The WHO South-East Asia region is home to almost 2 billion people—nearly 26% of the global population—and shares a disproportionate burden of disease and mortality. The region has struggled against the enduring impact of colonialism, recurrent invasions, famines, floods, and constant cross-border and internal hostilities. An estimated 8.5 million lives lost each year are attributed to non-communicable diseases. Communicable diseases also claim 40% of 14 million annual deaths that occur in the region. With a large and dense population, vulnerability to natural disasters, and unregulated development, the South-East Asia region is at high risk for new and emerging infectious diseases. The region also has the highest estimated number of deaths due to climate change—2.4 million people die each year from breathing polluted air.
Over the past few decades, countries in the region have also made substantial health advancements. In addition to decline in maternal and under-5 child mortality from malaria, the region has been free of maternal and neonatal tetanus since 2016. India has been free of polio since 2014. By 2016, Thailand achieved the elimination of mother-to-child transmission of HIV. Sri Lanka and Maldives achieved zero incidence of lymphatic filariasis and were declared free of malaria. Sri Lanka has led by example in malaria elimination even in the wake of political and economic crises.
These advancements have been deeply impacted by the COVID-19 pandemic. As we enter the third year of the pandemic, the South-East Asia region registered close to 57 million confirmed COVID-19 infections and more than half a million deaths (the actual numbers might be considerably higher). There is no estimate of indirect effects from the pandemic in terms of physical, economic, social, and psychological cost. The disruption of care and services is reversing decades of progress in health care and child development.
The road to recovery seems longer than expected, with some nations actively managing to return to normal whereas others struggle to control the infection. Nations in the South-East Asia region can help each other by sharing experiences on measures that have worked at a local level, especially in resilient communities that have used their social and cultural resources to survive the pandemic. Shared data can also be leveraged to understand the social, economic, political, and cultural drivers of the pandemic. Regional cooperation is crucial to mitigate the broad effects of COVID-19 and foster quicker recovery with built-in resilience. To prevent future pandemics, we need to address the socioeconomic determinants of health, such as the conditions in which we live, work, eat, drink, learn, and play. This adjustment will require a strong political will and a collective notion of health development, guided by robust scientific evidence.
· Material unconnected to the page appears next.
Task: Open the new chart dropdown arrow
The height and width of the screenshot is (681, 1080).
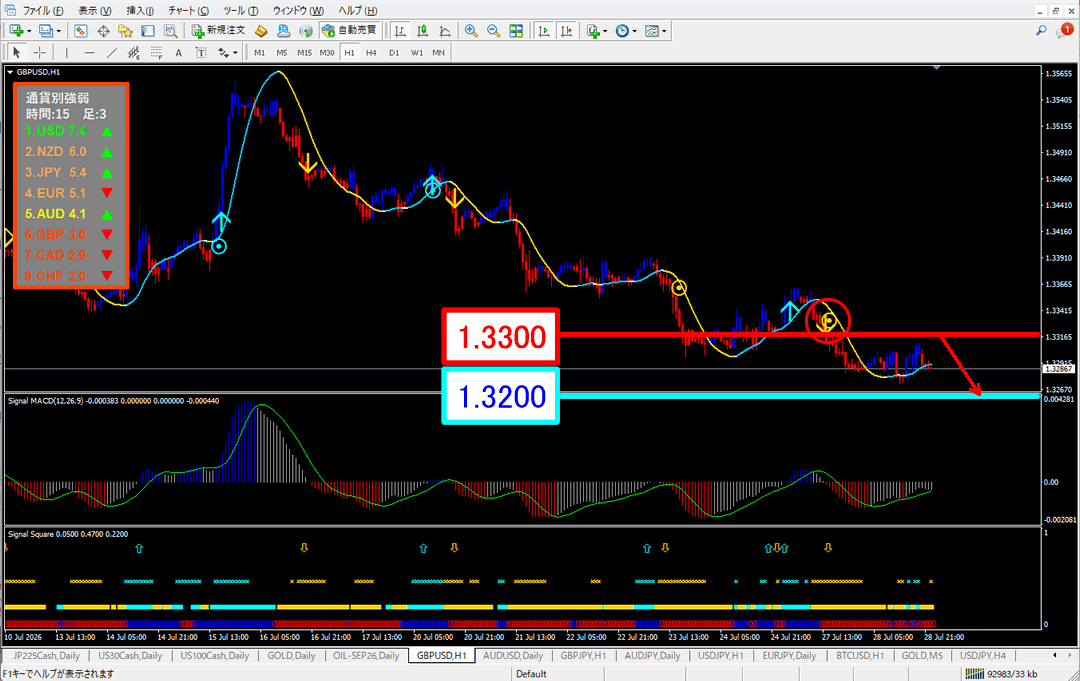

We need all stakeholders, both global organisations and local communities, to recognise the importance of health in policies and investments, engage in difficult conversations, build on existing knowledge, and select priorities on the basis of regional needs.
COVID-19 has given us an opportunity to make amends and build better, fairer, and stronger health systems. Science has shown the ability to develop rapid and effective tools to counter emerging infectious threats, but only with concerted efforts and adequate investment. India has shown how its potential in vaccine production and development can contribute to equitable access to these tools regionally and internationally. We need inclusive and effective policies to deliver equitable and better social, economic, and health responses. Public trust in science needs to be strengthened through better communication from policy makers and health-care workers.
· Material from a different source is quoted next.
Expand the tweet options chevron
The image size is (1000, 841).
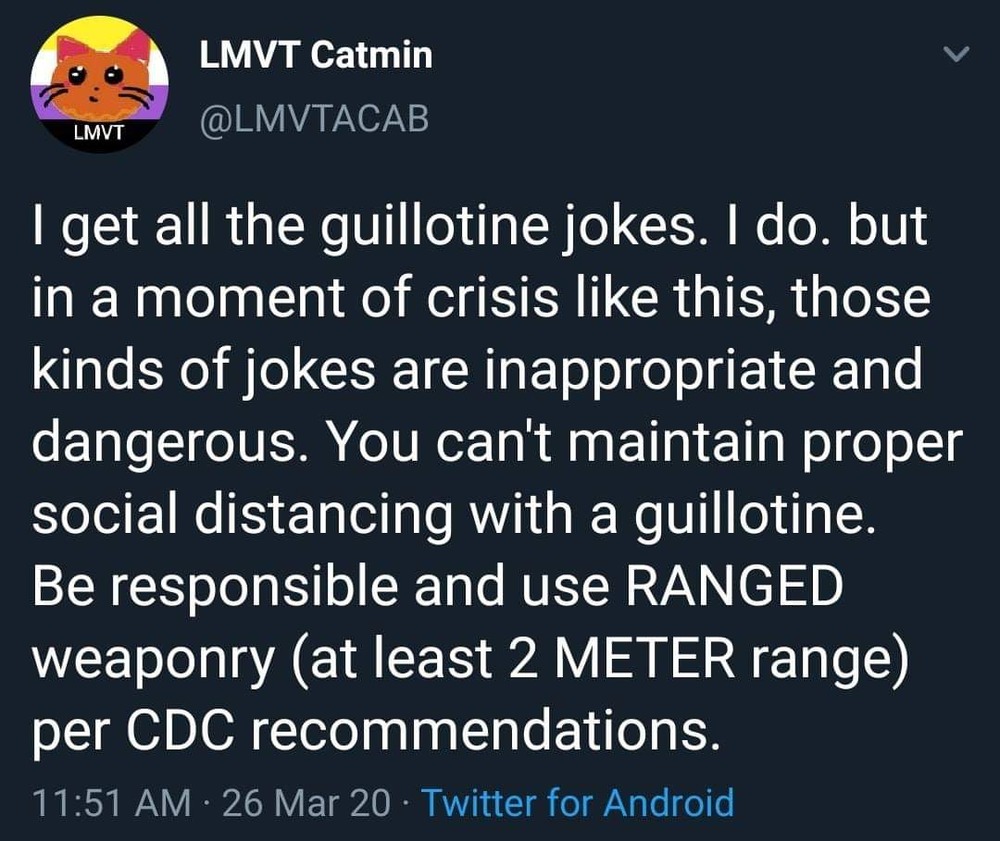coord(956,57)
For that reason, and to help meet health and clinical challenges in the region and facilitate positive changes, The Lancet Group launches a new open-access journal, The Lancet Regional Health – Southeast Asia, as part of The Lancet’s global initiative to advocate for health-care quality and access in all six WHO regions. In this inaugural issue, we publish high-quality research that adds crucial evidence and raises awareness around priority issues in the region. Two systematic reviews by Downey and colleagues, and Gadsden and colleagues synthesise evidence on the widespread disruption of the provision of essential services for infectious and non-communicable diseases and their impact during COVID-19 in the South-East Asia region. These articles provide key evidence to inform future policy on protecting services and pandemic preparedness. Raut and Huy highlight the stark reality of the impact of COVID-19 on service provision in terms of child health, education, and development and call for urgent action from all sectors of society to prevent long-term effects of the pandemic.
The Lancet Regional Health – Southeast Asia gives a voice to researchers, clinicians, policy makers, and other relevant stakeholders by publishing science-based evidence on health issues pertaining to the region and creating an open forum for constructive discussions that can help to advance research and health care. We are advocating for universal, high-quality, and accessible health care, and are committed to building a better, fairer, and healthier future for the nearly 2 billion people in this region.